**Exercise description:** Set the data down again, word for word, as it appears below.

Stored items
▬▬▬▬▬▬▬▬▬▬

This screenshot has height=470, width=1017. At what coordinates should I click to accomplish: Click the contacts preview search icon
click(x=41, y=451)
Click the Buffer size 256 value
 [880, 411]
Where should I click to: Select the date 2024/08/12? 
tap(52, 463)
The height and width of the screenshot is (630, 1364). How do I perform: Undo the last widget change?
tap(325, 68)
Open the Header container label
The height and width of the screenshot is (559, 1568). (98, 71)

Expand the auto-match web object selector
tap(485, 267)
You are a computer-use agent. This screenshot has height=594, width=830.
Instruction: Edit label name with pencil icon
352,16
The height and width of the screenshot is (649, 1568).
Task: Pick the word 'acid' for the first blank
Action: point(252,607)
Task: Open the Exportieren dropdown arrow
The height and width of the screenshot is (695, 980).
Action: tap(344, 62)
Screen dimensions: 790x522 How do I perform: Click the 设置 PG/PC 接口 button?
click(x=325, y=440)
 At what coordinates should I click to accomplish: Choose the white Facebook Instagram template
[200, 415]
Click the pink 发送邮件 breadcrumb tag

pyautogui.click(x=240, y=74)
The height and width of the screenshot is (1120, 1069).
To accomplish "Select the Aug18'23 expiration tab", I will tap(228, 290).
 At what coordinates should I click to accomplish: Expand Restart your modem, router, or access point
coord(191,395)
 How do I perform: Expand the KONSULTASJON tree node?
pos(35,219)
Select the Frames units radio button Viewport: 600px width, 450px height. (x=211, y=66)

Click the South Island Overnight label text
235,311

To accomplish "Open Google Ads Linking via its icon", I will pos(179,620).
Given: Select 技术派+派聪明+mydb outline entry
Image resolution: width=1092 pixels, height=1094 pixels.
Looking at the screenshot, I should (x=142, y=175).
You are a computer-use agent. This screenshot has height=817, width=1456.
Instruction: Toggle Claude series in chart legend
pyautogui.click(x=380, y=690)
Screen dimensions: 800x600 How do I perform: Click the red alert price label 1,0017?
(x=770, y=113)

▬▬▬▬▬▬▬▬▬▬

**Problem solution:**
This screenshot has height=470, width=1017. At what coordinates should I click to accomplish: Click the contacts preview search icon
click(x=41, y=451)
Click the Buffer size 256 value
 [880, 411]
Where should I click to: Select the date 2024/08/12? 
tap(52, 463)
The height and width of the screenshot is (630, 1364). How do I perform: Undo the last widget change?
tap(325, 68)
Open the Header container label
The height and width of the screenshot is (559, 1568). (98, 71)

Expand the auto-match web object selector
tap(485, 267)
You are a computer-use agent. This screenshot has height=594, width=830.
Instruction: Edit label name with pencil icon
352,16
The height and width of the screenshot is (649, 1568).
Task: Pick the word 'acid' for the first blank
Action: point(252,607)
Task: Open the Exportieren dropdown arrow
The height and width of the screenshot is (695, 980).
Action: tap(344, 62)
Screen dimensions: 790x522 How do I perform: Click the 设置 PG/PC 接口 button?
click(x=325, y=440)
 At what coordinates should I click to accomplish: Choose the white Facebook Instagram template
[200, 415]
Click the pink 发送邮件 breadcrumb tag

pyautogui.click(x=240, y=74)
The height and width of the screenshot is (1120, 1069).
To accomplish "Select the Aug18'23 expiration tab", I will tap(228, 290).
 At what coordinates should I click to accomplish: Expand Restart your modem, router, or access point
coord(191,395)
 How do I perform: Expand the KONSULTASJON tree node?
pos(35,219)
Select the Frames units radio button Viewport: 600px width, 450px height. (x=211, y=66)

Click the South Island Overnight label text
235,311

To accomplish "Open Google Ads Linking via its icon", I will pos(179,620).
Given: Select 技术派+派聪明+mydb outline entry
Image resolution: width=1092 pixels, height=1094 pixels.
Looking at the screenshot, I should (x=142, y=175).
You are a computer-use agent. This screenshot has height=817, width=1456.
Instruction: Toggle Claude series in chart legend
pyautogui.click(x=380, y=690)
Screen dimensions: 800x600 How do I perform: Click the red alert price label 1,0017?
(x=770, y=113)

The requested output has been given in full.